Task to complete: Every record shown here needs to be repeated exactly.

Data items:
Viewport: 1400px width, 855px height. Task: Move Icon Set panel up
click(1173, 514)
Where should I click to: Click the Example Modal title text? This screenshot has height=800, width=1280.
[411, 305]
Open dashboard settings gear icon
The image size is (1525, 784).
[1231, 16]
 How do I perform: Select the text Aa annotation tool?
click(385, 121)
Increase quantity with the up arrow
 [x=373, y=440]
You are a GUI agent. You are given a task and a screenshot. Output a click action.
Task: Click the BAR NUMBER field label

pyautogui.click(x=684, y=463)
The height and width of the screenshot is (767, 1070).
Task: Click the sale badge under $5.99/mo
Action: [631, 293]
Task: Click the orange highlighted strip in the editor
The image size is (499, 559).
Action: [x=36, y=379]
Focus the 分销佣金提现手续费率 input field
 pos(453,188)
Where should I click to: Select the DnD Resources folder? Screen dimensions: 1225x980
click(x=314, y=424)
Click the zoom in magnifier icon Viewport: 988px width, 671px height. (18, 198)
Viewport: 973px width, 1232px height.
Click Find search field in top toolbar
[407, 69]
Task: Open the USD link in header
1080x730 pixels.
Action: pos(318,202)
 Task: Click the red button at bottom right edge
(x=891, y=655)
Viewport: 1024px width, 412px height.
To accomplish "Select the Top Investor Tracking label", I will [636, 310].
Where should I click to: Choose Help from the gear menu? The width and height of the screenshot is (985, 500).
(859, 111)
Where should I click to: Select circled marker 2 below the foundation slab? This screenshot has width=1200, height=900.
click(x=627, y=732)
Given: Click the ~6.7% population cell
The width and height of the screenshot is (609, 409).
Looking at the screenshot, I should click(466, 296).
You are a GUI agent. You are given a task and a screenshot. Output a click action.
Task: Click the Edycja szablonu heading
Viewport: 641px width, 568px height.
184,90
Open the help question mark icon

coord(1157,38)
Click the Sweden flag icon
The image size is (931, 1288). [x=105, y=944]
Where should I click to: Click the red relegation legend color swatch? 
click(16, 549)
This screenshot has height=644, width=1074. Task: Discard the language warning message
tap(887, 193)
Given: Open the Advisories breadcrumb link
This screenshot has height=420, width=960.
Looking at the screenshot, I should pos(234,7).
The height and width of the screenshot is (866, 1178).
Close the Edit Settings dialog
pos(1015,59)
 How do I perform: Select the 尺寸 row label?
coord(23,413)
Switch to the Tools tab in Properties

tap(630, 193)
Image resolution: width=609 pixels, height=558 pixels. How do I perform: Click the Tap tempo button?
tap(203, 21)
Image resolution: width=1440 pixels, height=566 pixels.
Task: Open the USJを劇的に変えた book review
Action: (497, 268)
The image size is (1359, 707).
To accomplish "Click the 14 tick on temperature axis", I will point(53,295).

Exercise response:
Viewport: 1400px width, 855px height. Task: Move Icon Set panel up
click(1173, 514)
Where should I click to: Click the Example Modal title text? This screenshot has height=800, width=1280.
[411, 305]
Open dashboard settings gear icon
The image size is (1525, 784).
[1231, 16]
 How do I perform: Select the text Aa annotation tool?
click(385, 121)
Increase quantity with the up arrow
 [x=373, y=440]
You are a GUI agent. You are given a task and a screenshot. Output a click action.
Task: Click the BAR NUMBER field label

pyautogui.click(x=684, y=463)
The height and width of the screenshot is (767, 1070).
Task: Click the sale badge under $5.99/mo
Action: [631, 293]
Task: Click the orange highlighted strip in the editor
The image size is (499, 559).
Action: [x=36, y=379]
Focus the 分销佣金提现手续费率 input field
 pos(453,188)
Where should I click to: Select the DnD Resources folder? Screen dimensions: 1225x980
click(x=314, y=424)
Click the zoom in magnifier icon Viewport: 988px width, 671px height. (18, 198)
Viewport: 973px width, 1232px height.
Click Find search field in top toolbar
[407, 69]
Task: Open the USD link in header
1080x730 pixels.
Action: pos(318,202)
 Task: Click the red button at bottom right edge
(x=891, y=655)
Viewport: 1024px width, 412px height.
To accomplish "Select the Top Investor Tracking label", I will [636, 310].
Where should I click to: Choose Help from the gear menu? The width and height of the screenshot is (985, 500).
(859, 111)
Where should I click to: Select circled marker 2 below the foundation slab? This screenshot has width=1200, height=900.
click(x=627, y=732)
Given: Click the ~6.7% population cell
The width and height of the screenshot is (609, 409).
Looking at the screenshot, I should click(466, 296).
You are a GUI agent. You are given a task and a screenshot. Output a click action.
Task: Click the Edycja szablonu heading
Viewport: 641px width, 568px height.
184,90
Open the help question mark icon

coord(1157,38)
Click the Sweden flag icon
The image size is (931, 1288). [x=105, y=944]
Where should I click to: Click the red relegation legend color swatch? 
click(16, 549)
This screenshot has height=644, width=1074. Task: Discard the language warning message
tap(887, 193)
Given: Open the Advisories breadcrumb link
This screenshot has height=420, width=960.
Looking at the screenshot, I should pos(234,7).
The height and width of the screenshot is (866, 1178).
Close the Edit Settings dialog
pos(1015,59)
 How do I perform: Select the 尺寸 row label?
coord(23,413)
Switch to the Tools tab in Properties

tap(630, 193)
Image resolution: width=609 pixels, height=558 pixels. How do I perform: Click the Tap tempo button?
tap(203, 21)
Image resolution: width=1440 pixels, height=566 pixels.
Task: Open the USJを劇的に変えた book review
Action: (497, 268)
The image size is (1359, 707).
To accomplish "Click the 14 tick on temperature axis", I will point(53,295).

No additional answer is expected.